Cincinnati Enquirer’s Michael D. Clark reports:
Preschool programs in Lakota Schools could be merged with county programs, school officials announced Monday evening as they unveiled the first phase of $9 million in budget cuts.
The proposed joint venture with Butler County Educational Service Center (ESC) would save about $1.2 million of the target $9 million in savings Lakota officials have said is needed for next school year.
The merger would affect an estimated 288 preschool students in Lakota’s three early childhood education buildings and would eliminate 17 classroom jobs for the 2012-13 school year, Lakota officials said during a work session of the school board.
Preschool annual tuition would remain at $2,025 per student under the proposal.
Lakota Superintendent Karen Mantia warned that the other phases of budget cuts will also reduce jobs. Those categories are grades 7-12; elementary grades; administration; district-wide personnel; business and extracurricular programs.
“It’s inevitable that layoffs will occur … there is simply no way around it,” said Mantia. “We have an immediate and urgent crisis.”
Lakota voters rejected three levies from 2010 to 2011, the most recent in November.
Lakota’s annual operating budget is about $154 million, and the district faces a $14.1 million projected deficit in 2015 without voter approval of a new operating tax in 2012.
Board members took no action on the proposed merger but plan to vote next month after gathering public input about the plan.
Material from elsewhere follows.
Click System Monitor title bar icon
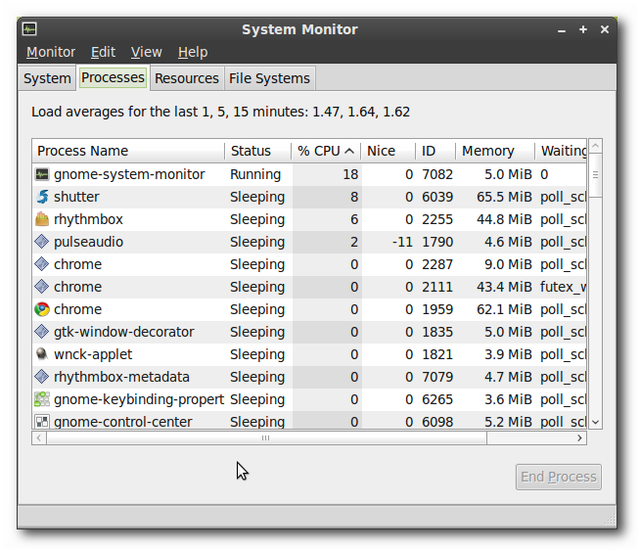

Officials made the reduction plan available for public review on Lakota’s web site at www.lakotaonline.com.
People can review the plan and e-mail questions and comments to district officials as part of a new approach, they said, in engaging residents.
The unusual rollout of reductions in phases is unlike past years’ practices and is designed to allow for more public discussion on each phase, said officials.
Lakota school parent Jay Brune said he liked the approach.
“At least it seems like they are looking at opinions of residents instead of making decisions all on their own. I hope it helps with the levy,” said Brune.
But resident Rich Hoffman, head of the NoLakota anti-school tax group that helped defeat the last three tax hikes, said the board should focus on cutting labor costs instead of impacting the quality of student programs.
“We’ve already told them how to reduce costs by approaching the labor force and telling them to cut their pay by 5 percent,” he said.
Last year Lakota did re-open its labor contract with its 1,132 teachers and renegotiated a new pact that for the first time in Lakota’s 55-year-history saw teachers take an across-the-board pay freeze but also a hold on all individual “step increases,” except for those who add to their educational credentials.
Teachers also agreed to concessions that could see the amount teachers pay for health coverage rise to 15 percent of the cost for their individual plan by the pact’s third year.
Mantia said as more phases of the budget cuts are developed “there is nothing off the table.”